- as pictured on her biography
- Born: Agnes Brysson Inglis Morrison 24 December 1903 Glasgow, Scotland
- Died: 27 February 1986 (aged 82) London, England
- Occupation: writer
- Writing career
- Pen name: Christine Strathern N. Brysson Morrison
- Genres: Novels and biographies

= Nancy Brysson Morrison =

Scottish writer (1903–1986)

Agnes Morrison or Agnes Brysson Inglis Morrison; Nancy Morrison; Christine Strathern (24 December 1903 – 27 February 1986) was a Scottish writer. She wrote biographies, novels and some romantic fiction. Known for writing about Scottish history and for focusing on those usually lost to history.

==Life==
Morrison was born in Glasgow in 1903 to Arthur Mackie Morrison, engineer, son of a Glasgow baillie, and Agnes Brysson Morrison CBE, née Inglis. Her mother invented the idea of a "Flag Day" - this is not a Flag Day in the American meaning of the phrase, but a day set aside to gather funds for worthy causes when each contributor is given a small paper flag to wear as evidence of their gift. Several of Morrison's siblings were authors too.

Morrison's first book was"Breakers, published under the androgynous name "N. Brysson Morrison".

Her third book was her most popular. The Gowk Storm told the life of three sisters with the youngest as the narrator. The Gowk Storm (1933) was a Book Society Choice. It sold well and was adapted for the radio.

Morrison also secretly wrote popular romantic fiction under the name "Christine Strathern". This was kept so secret that the link was not discovered until 30 years after her death.

Her 1949 novel The Winnowing Years won the first Frederick Niven Award.

A biography of Morrison was written and published in 2013 by Mary Seenan.

In 1971 Rick Wakeman bought a copy of The Private Life of Henry VIII by N. Brysson Morrison. Wakeman credits the book with inspiring his album The Six Wives of Henry VIII.
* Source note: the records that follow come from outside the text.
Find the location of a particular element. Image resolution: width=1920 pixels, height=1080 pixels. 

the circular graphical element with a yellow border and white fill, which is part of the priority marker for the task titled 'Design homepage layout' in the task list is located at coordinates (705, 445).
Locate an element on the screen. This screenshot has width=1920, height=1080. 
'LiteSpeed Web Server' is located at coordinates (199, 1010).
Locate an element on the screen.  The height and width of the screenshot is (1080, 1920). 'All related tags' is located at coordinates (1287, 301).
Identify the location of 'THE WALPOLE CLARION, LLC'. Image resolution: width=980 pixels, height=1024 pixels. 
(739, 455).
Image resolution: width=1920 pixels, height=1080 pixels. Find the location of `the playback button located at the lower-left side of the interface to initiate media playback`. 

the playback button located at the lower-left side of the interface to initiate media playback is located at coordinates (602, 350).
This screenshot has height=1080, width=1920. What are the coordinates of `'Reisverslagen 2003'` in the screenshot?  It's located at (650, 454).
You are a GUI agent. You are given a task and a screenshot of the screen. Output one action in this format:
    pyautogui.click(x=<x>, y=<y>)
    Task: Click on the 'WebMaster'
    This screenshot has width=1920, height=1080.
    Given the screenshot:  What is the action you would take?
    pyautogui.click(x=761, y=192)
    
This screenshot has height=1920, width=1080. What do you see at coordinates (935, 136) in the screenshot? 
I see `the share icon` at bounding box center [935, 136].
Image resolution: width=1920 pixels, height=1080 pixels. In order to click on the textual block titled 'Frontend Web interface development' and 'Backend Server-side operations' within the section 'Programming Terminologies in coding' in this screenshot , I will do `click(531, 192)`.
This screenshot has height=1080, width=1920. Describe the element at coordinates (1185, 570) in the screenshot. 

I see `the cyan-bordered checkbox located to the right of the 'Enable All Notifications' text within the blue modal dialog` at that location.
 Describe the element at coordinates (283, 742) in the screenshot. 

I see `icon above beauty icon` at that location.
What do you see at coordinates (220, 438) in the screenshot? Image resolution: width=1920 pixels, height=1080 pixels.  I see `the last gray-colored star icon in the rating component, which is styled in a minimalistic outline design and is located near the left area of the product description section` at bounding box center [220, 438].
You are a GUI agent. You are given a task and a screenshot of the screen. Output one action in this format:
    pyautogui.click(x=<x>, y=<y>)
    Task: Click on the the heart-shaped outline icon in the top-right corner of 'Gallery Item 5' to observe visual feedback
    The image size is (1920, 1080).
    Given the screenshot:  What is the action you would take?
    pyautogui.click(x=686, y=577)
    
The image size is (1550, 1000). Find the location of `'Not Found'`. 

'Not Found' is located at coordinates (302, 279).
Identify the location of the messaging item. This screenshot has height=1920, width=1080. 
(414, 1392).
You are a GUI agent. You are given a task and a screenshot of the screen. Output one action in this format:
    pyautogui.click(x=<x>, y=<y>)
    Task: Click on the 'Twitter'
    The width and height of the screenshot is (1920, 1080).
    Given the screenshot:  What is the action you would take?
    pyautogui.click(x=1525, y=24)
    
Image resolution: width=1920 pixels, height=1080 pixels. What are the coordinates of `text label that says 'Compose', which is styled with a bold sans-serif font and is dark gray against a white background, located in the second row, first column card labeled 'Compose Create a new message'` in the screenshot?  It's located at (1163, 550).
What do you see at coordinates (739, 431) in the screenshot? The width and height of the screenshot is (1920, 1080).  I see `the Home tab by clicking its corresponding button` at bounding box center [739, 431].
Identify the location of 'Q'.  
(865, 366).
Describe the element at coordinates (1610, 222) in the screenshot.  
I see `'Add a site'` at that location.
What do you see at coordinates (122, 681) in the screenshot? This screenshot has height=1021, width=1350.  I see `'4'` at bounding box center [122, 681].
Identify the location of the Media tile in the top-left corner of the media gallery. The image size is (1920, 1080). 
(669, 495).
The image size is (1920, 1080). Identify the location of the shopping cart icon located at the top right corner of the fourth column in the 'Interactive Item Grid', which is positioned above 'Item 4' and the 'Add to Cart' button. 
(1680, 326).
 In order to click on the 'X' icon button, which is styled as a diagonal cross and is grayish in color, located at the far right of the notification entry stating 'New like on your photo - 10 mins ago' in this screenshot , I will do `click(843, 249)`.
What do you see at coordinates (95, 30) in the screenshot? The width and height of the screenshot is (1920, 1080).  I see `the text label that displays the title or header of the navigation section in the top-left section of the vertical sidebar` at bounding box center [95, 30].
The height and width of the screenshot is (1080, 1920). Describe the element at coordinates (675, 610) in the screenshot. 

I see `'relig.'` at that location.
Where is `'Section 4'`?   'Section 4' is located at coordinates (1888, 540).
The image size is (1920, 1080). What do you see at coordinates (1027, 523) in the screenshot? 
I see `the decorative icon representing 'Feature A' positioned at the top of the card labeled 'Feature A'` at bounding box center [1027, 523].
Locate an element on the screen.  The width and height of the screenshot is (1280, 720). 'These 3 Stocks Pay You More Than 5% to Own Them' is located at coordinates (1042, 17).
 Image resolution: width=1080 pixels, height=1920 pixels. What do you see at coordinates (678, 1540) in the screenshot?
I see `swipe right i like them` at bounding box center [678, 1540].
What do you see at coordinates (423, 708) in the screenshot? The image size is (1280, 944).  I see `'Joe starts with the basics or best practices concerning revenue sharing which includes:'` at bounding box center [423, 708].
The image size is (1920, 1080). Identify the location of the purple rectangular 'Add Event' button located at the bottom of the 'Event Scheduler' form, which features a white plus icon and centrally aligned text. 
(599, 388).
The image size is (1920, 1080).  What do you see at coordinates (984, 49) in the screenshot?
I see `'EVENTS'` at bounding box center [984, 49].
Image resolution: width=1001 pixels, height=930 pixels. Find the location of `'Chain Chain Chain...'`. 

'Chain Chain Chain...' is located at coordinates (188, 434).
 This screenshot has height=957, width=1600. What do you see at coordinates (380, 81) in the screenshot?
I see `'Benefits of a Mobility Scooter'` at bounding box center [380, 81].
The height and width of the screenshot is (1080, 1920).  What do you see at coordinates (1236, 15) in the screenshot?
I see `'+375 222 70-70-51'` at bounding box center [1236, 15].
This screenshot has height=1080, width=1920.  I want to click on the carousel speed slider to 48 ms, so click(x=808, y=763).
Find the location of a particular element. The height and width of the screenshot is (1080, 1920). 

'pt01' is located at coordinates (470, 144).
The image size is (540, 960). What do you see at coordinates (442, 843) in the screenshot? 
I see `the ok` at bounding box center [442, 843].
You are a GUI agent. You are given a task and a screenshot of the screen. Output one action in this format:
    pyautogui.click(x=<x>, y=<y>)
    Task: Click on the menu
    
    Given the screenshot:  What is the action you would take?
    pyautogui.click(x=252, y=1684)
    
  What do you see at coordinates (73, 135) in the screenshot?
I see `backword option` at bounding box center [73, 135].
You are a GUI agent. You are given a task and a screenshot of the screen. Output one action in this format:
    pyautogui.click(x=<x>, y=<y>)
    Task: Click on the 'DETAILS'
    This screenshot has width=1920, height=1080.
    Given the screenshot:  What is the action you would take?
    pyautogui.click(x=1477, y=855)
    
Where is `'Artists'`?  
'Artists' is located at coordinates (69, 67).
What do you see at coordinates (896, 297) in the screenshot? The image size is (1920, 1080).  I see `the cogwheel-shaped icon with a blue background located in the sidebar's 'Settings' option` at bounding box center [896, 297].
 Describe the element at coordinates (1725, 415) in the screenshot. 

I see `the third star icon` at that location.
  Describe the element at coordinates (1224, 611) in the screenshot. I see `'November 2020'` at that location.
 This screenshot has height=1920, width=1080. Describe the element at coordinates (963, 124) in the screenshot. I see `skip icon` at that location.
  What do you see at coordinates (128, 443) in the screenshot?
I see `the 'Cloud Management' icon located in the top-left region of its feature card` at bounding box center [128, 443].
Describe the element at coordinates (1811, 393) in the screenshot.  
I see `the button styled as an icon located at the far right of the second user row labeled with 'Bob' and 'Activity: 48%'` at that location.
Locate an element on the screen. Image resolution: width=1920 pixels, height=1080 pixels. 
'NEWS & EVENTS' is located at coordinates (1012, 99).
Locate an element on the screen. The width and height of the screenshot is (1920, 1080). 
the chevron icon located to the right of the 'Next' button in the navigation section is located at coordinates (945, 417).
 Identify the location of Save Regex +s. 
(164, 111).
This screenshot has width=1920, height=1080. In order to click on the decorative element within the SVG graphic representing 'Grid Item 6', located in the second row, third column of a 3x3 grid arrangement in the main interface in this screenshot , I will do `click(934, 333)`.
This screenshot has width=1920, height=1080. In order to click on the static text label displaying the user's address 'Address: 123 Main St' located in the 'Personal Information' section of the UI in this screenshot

Morrison wrote several biographies, novels and some romantic fiction. She was known for writing about Scottish history and for focusing on those usually lost to history.

She died of cancer in St Mary's Hospital, London, on 27 February 1986. Her ashes are buried in her sister's grave in Ballater, Scotland.

==Works include==
- Breakers (1930)
- The Gowk Storm (1933)
- When the Wind Blows (1937)
- The Winnowing Years (1949)
- The Hidden Fairing (1951)
- The Keeper of Time (1953)
- The Following Wind (1954)
- Mary, Queen of Scots, (1960) non-fiction
- Thea (1962)

== Critical review ==
"The Gowk Storm is one of the most atmospheric books I have ever read and the claustrophobia of the setting acts as a metaphor for the restrictions society places on these strong, intelligent and articulate young women. The symbolism of weather and the force of nature underpins the narrative. The weather is a character in itself, central to the main figures' lives; sometimes joyful, more often uncaring or malevolent, but always lovingly described and full of significance. What I love about the book is the detail; the way in which the author brings alive a character or place with economy and precision. The ferryman is 'a mere paring of a man', Christine Strathern's features are 'like a wax doll's which have melted ever so slightly at the fire'."